“Good taste is forever.” It may be the Brunschwig & Fils motto, but it was Truex who came up with it and it applies equally well to the man.
The village baker, who worked in his grandfather’s bake shop when Truex lived in Gordes remembers, “Monsieur Truex was always immaculately dressed, even in the early-morning hours when he walked down the hill for his baguette. He was never without a jacket. Our other customers, at that hour, looked as it they had just gotten out of bed. Monsieur Truex was different.” The baker was not alone in his admiration of his customer’s sartorial elegance. In 1974, Truex would be inducted into the International Hall of Fame as one of the best-dressed men in the world. (p. 216)
I’d read about Van Day Truex before. On the internet, of course. My education in the design world is sadly lacking. I bought the book and it sat, undisturbed, on the bookshelf for more than a year. But then Square With Flair™ mentioned it again and a brief discussion in the comments section last week led me to take the biography down from the shelf and settle in whilst nursing a cold.
There is much to learn here. Van Day Truex had a remarkable gift for design and a highly refined “design judgement.” He also had the gift of elegance. All as a result of a trained and critical eye.
One of his students remembers, “Truex moved like a dancer. He struch a chord of elegance when he entered a room.” (p. 58)
Truex is frequently described as elegant and his creations also earn the distinction. But what made him elegant? The author isn’t as interested in exploring that facet of Mr. Truex’s life, but it does bare some examination, if only because Van Day Truex took pains to present an elegant figure to the world. Like Cary Grant, he was self-invented.
“Control. Distill. Edit.” It was Truex’s philosophy on how to achieve the best in design. It could also have been applied to the man himself. He was, by all accounts, incredibly self-disciplined, extremely opinionated and very, very confident. (He was also fluent in French. I just throw that in.)
He was tall, whippet-thin and an early viewing of “Lady be Good” with Fred Astaire left him with a desire to wear bespoke clothing and move through life with a little more style. Time and practice would bring him that. But it was when he was taken into what would become the Parsons School of Design, under the tutelage of Frank Odom that he came into his own. Mr. Odom taught him of the importance of the classical in design and to cultivate society.
Throughout the book the reader can trace the origins of Truex’s lifestyle influences.
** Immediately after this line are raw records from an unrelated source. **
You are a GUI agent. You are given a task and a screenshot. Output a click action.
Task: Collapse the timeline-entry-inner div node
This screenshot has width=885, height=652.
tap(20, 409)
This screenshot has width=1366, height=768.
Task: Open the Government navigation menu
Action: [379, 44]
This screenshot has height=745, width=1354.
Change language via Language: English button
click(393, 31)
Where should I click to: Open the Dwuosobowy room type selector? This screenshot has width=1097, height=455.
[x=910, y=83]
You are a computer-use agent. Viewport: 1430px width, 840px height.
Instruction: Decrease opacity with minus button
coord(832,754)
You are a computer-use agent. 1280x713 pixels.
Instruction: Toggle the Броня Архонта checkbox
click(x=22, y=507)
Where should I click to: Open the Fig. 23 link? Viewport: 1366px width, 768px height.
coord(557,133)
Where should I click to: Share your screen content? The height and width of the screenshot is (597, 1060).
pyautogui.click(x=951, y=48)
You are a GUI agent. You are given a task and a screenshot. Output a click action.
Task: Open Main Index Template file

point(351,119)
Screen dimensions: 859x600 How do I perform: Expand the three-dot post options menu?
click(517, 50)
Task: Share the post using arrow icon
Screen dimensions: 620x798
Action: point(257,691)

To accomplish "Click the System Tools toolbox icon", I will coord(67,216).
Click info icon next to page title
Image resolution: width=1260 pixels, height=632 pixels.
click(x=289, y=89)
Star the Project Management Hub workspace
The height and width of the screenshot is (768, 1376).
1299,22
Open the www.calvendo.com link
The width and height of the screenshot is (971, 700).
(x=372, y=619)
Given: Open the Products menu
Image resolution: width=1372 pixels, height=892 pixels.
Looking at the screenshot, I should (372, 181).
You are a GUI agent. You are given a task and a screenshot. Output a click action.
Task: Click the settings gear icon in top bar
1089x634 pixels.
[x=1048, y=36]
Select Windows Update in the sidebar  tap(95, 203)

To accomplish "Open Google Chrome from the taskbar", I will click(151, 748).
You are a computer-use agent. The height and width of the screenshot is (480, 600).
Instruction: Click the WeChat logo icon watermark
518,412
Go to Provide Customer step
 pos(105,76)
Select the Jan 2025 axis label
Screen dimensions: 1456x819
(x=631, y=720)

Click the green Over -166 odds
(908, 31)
He was constantly surrounded, both professionally and personally, with people with “good taste” who understood good design and who exercised good judgement in everything from the company they kept to the furnishings in which they invested. There were the Marshalls, hosts with a regimented, yet relaxed, life in Italy. Elizabeth Chachavadze’s simple meals, beautifully presented. Burnet Pavitt and John Mallet, whose “gentlemanly behavior and perfect decorum shielded them from any criticism.” The Princess de Polignac who introduced him to great music and served him the most elegant tea he had had. To say nothing of the number of wealthy women who contributed to his bank account simply in order that he live that way that his refined sensibilities dictated. Hubert de Givenchy described his taste as “cashmere.” Others found his houses “monastic” and him “austere.”
I had meant for this post to be a distillation of what I thought were the contributing factors to “Mr. Taste” ‘s seemingly innate elegance. Instead, I find that it eludes me, too. I can only speculate that he made up his mind to be more refined in all things, and took from his surroundings those things that fit into his world view.
Indeed, in a transcript of an interview that he granted the Smithsonian Institution, he credited his superior levels of taste to having “grown up in Paris,” and said that “unless one is born with the flair (and then you have the great painter or the great sculptor or the great designer, it is there, you see) for most of us, whatever we achieve toward that quality level, it is to the degree that we are sensitive and intelligent and train ourselves.” (Van Day Truex interview, 1971 Nov. 15, Archives of American Art, Smithsonian Institution. Worth a read; especially since he foresees the end of the era of good taste because of the insistence on profitability first and foremost.)
“Train their eye, instill in them an idea of quality and develop their sense of style.” That was the mandate at Parsons and may do much to explain Truex’s elegance.
Van Day Truex: The Man Who Defined Twentieth-Century Taste and Style by Adam Lewis. Highly recommended.